I should mention that I was an old man. I just decided that there was not reason a 60yr old man could not learn to track stand. I did not know that I could not do it, so I did it. But yes, it look a long time and much persistence, being bull headed. At first, all I could do was fall off the bike. I then set up next to my vice with a 2x4 about 6ft long clamped vertically. I could then just grab that when I started to go over. Ease up against the ramp, wheel turned 45 deg to the left, cranks level with the floor, left foot forward. And just try, fail, try, fail, try...........

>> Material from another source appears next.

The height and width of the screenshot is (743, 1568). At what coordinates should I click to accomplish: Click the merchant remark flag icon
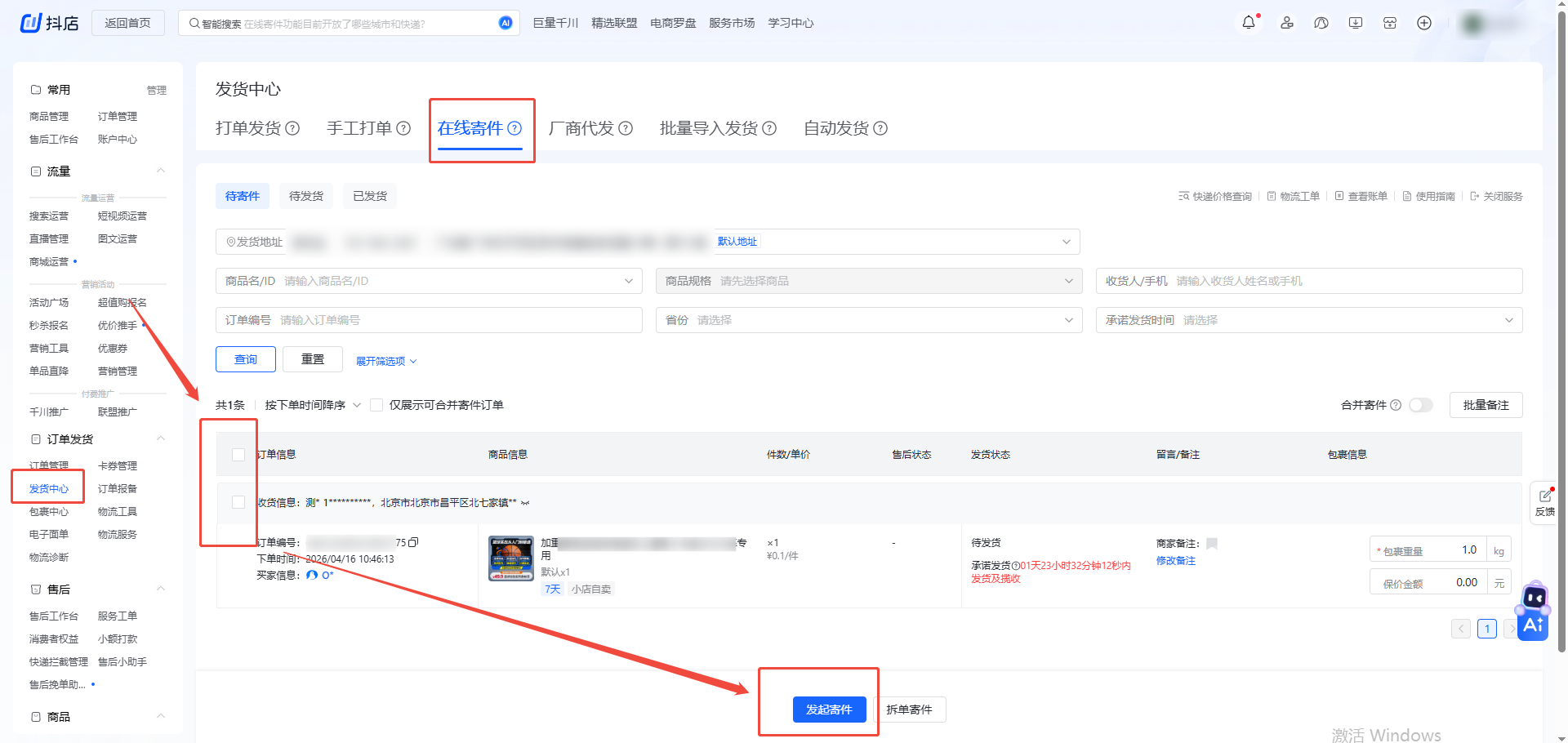click(x=1212, y=544)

I'd say it took a couple of months. Only about 10 or 15 minutes a day. Give my body time to learn. Suddenly, one day I could stand for a second or so. Then one day it was 5 seconds, then 10. Progress was slow but steady. Wadda-ell! It was real cold and snowy and iced over outside. So stoke the wood stove, start the tunes on the CDs player and try, try, try.

Oh, and I had to switch feet. Being right handed, I'd been slowing and stopping with my right foot forward all my life. But, to take advantage of the crown in our US roads and riding on the right, I knew I had to stop with my left foot forward to track stand. That handicap'd me too. Took longer for me to learn. Well, being a dunce didn't help either.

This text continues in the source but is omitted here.